У Почечуева не было телевизора. Денежки, которые он не проедал на пельменях, уходили на импортную одежду, зато чаще, чем некоторые в его возрасте, посещал Иван Лукич кинематограф. Фильмы нравились ему остросюжетные, с детективной начинкой. Проглотит Почечуев такую возбуждающую пилюлю и вроде сам отчаянней, энергичней сделается и свои мускулы как бы выпуклее ощутит — в том числе и духовные. Но для самых сокровенных корешков души предпочитал Почечуев картины из сельской жизни смотреть. Благо за последние годы их одну за другой выпускали — по произведениям талантливых сценаристов-«деревенщиков». Смотрит такую ленту Иван Лукич, какие-нибудь «Печки-лавочки», и откровенно плачет, легкими, светлыми слезами исходит, наткнувшись на ласковый пейзаж с березкой и церковкой, на теплую ситуацию со старушечьими морщинами на завалинке избы, с босыми ребячьими пятками в луговых травах... Невозвратное детство, встреча с его отражением, — вот что волнует нас там, под уклоном, за горой жизни...
И вдруг Почечуев не в кино, а в натуральную, так сказать, величину ощутил себя в родном, далеком...

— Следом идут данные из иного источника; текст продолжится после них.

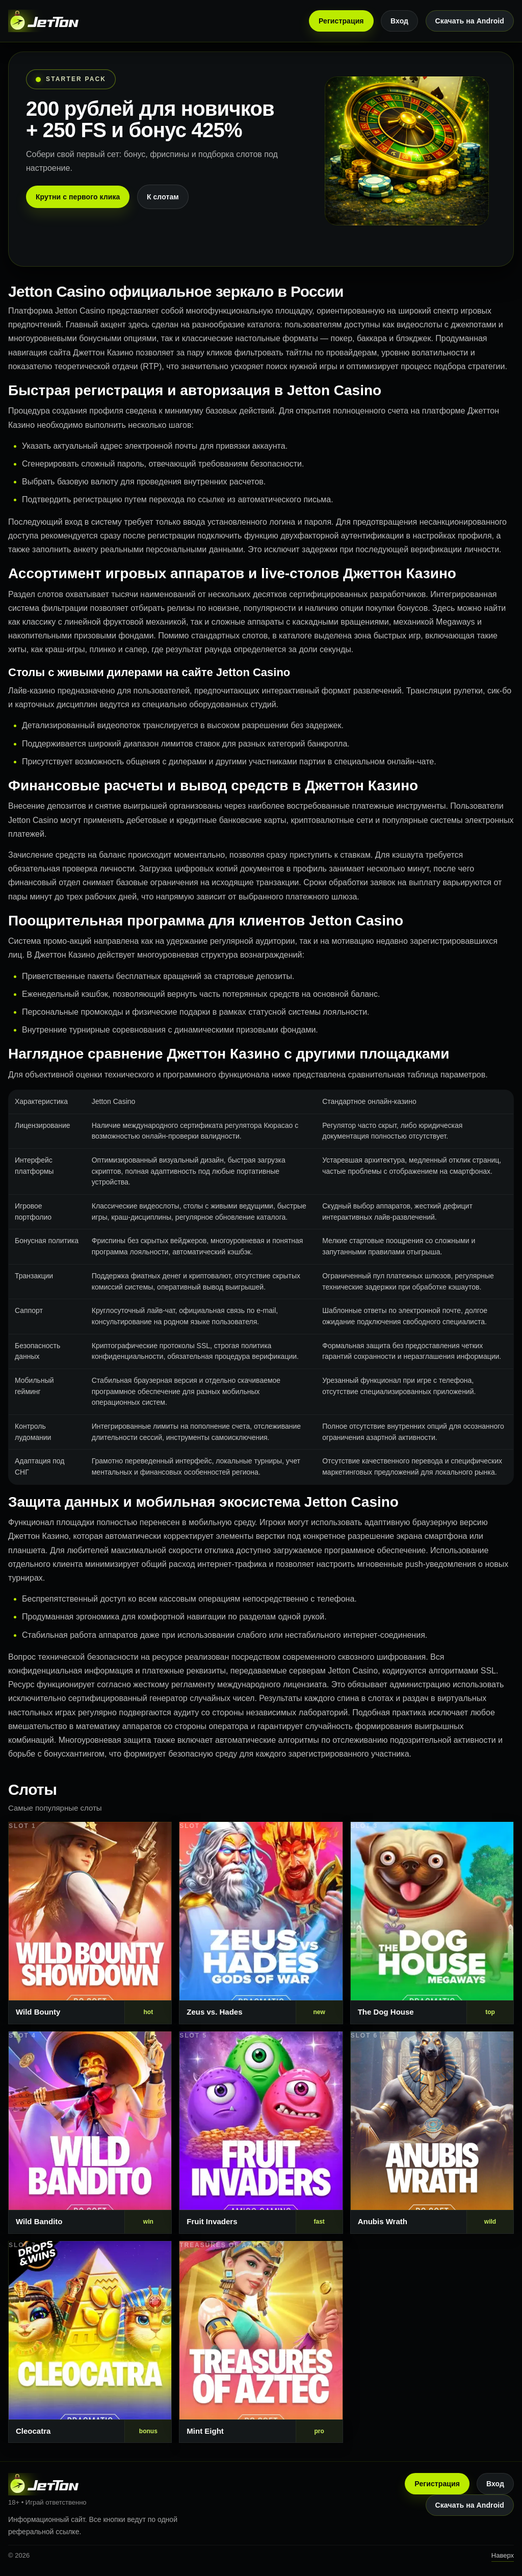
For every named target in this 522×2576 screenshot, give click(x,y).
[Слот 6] (432, 2132)
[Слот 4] (90, 2132)
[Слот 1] (90, 1923)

Что такое есть малая родина? Конкретная величина нашей привязанности к земле, к жизни, к вечности. Иллюзия бессмертия именно в плакучей березе, с ветвей которой увидел ты даль заречную, она — в заросшем овраге, куда прятался ты, чтобы отведать дрожи первого поцелуя; она в тропе лесной, которая могла увести на край света... Бессмертие земное, явственное, еще не развенчанное свежими могилами близких, не обворованное болезнями плоти и увяданием духа.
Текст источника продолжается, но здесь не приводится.